El evangelio de hoy termina con una breve frase, con la que Jesús resume el sentido de su vida, su forma de ser y vivir: “El Hijo del Hombre no ha venido a ser servido, sino a servir y dar su vida en redención de muchos”.

A su vez, nos indica el sentido de la vida de cada cristiano. Hemos nacido para servir, para dar vida, para dar la vida. Si no vivimos al servicio de los demás, si los demás no están felices por nuestra presencia y nuestro actuar, entonces nuestra vida no tiene peso, consistencia.

Esta frase es el final de un diálogo entre Jesús y Juan y Santiago, iniciado por la madre de los dos hermanos. De camino a Jericó, pocos días antes de la entrada en Jerusalén, esta madre consigue estar a solas con Jesucristo. Se postra ante Él y le pide que sus hijos se sienten en su reino, uno a su derecha y el otro a su izquierda.
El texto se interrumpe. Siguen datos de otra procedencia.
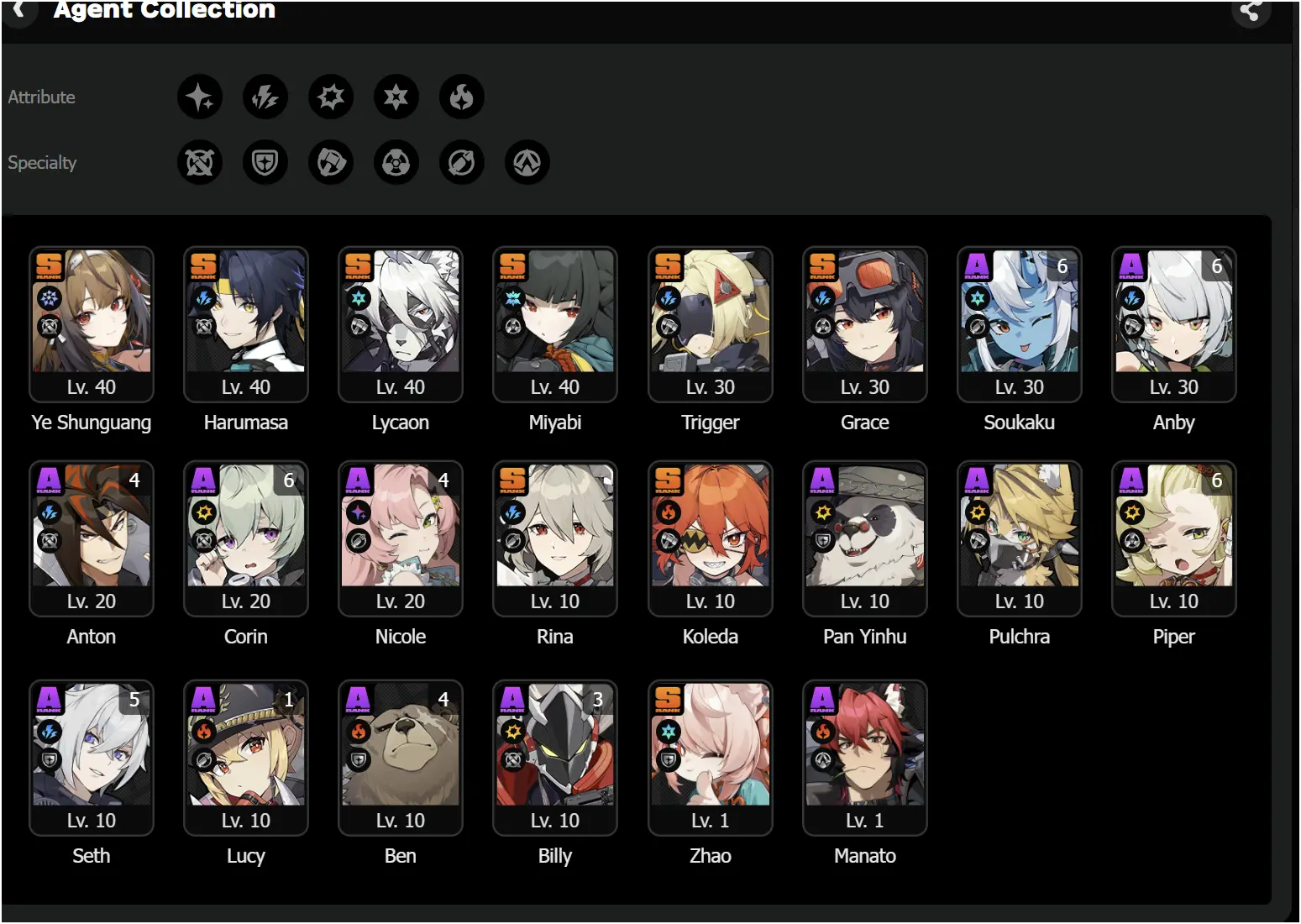The width and height of the screenshot is (1301, 924).
Task: Select the Defense specialty shield icon
Action: pos(265,162)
Jesús no responde con una negación, ni tampoco le recrimina que haya pedido de esa manera. Quizá porque aquella mujer, y sus hijos, desean la gloria. Lo hacen de una manera demasiado humana, pero es una buena petición. Esto es lo grandioso de Jesucristo: se mete en nuestros deseos, ilusiones, proyectos, peticiones, para purificarlos, llenarlos de su gloria, de su eternidad.

Jesús, dirigiéndose a Juan y Santiago, les responde: “No sabéis lo que pedís”; “No sois conscientes de lo que me estáis pidiendo realmente, de lo que esconde vuestro deseo”. Y inicia un diálogo para hacerles ver la profundidad de lo que desean: “¿Podéis beber el cáliz que yo he de beber?” “¿Queréis de verdad mi gloria? ¿Asumir lo que estoy a punto de asumir? ¿Sumergiros donde yo me voy a sumergir?”
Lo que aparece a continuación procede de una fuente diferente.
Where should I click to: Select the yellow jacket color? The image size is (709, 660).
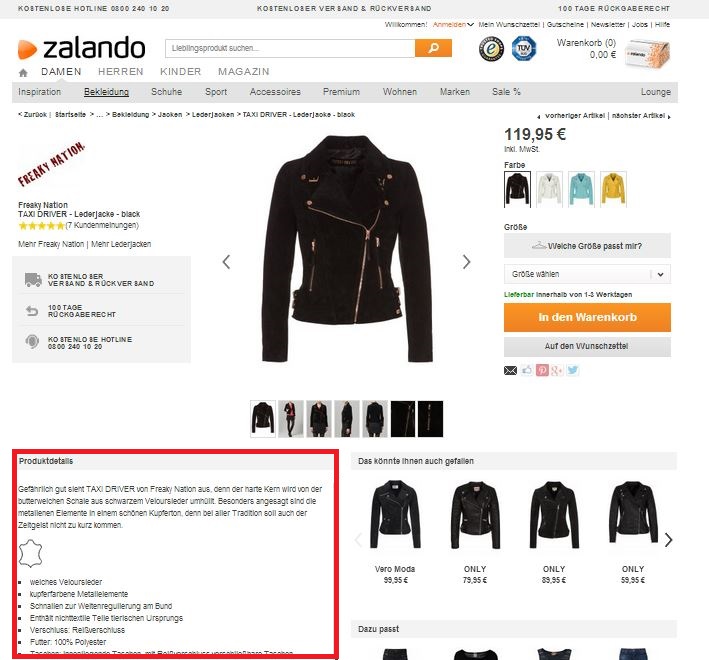[x=613, y=189]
Ellos responderán con cierta presunción: “Podemos”. Y ante esa respuesta, Jesucristo afirma sorprendentemente: “Beberéis mi cáliz”.

Jesús ha sabido meter a estos dos hermanos en un camino de oración. Lo importante de nuestra oración no es tanto qué quiero yo, sino qué quiere Jesús de mí. A Jesús le importa nuestra vida y nos pregunta: ¿qué queréis de mí? Para, así, desde nuestros deseos llevarnos a su querer, a sus deseos más profundos.
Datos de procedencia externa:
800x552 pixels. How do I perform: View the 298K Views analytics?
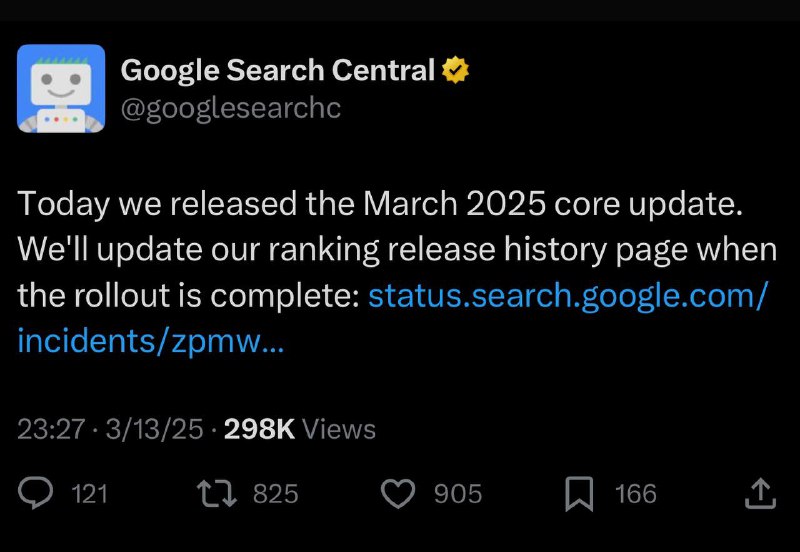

La oración es así un encuentro con Jesucristo que nos cambia el paso, nos lleva más allá de nosotros mismos. Él nos mete en su corazón, en sus deseos, en sus ilusiones. Cada día nos pregunta: “¿Quieres saber qué llevo en mi corazón, cuáles son mis deseos?”

Y nos habla de sus deseos de servir, de darse a los demás con alegría, con libertad. Porque la libertad no consiste en otra cosa que en vivir la propia vida como un regalo. Solo quien posee algo lo puede regalar, solo somos libres cuando nos regalamos a los demás, cuando les damos nuestra vida. Así es la personalidad de Jesucristo, libre. Y nos da su personalidad para que seamos libres.

Aquellos hermanos responderán que sí. Aunque luego, cuando llegue la hora de Jesucristo, la hora de beber el cáliz, la hora de Getsemaní y de la Cruz, se vendrán abajo. Todavía les queda aprender que no lo pueden hacer con sus solas fuerzas, desde ellos mismos. Que necesitan la fuerza del Resucitado. Una fuerza que nunca les faltará.

Jesús también nos habla a nosotros, nos mira ilusionado ante nuestros deseos de estar con Él, de entregarle nuestra vida, y nos confirma que Él está siempre con nosotros para poder beber su cáliz, para poder entregarnos realmente, para poder dar vida a nuestro alrededor.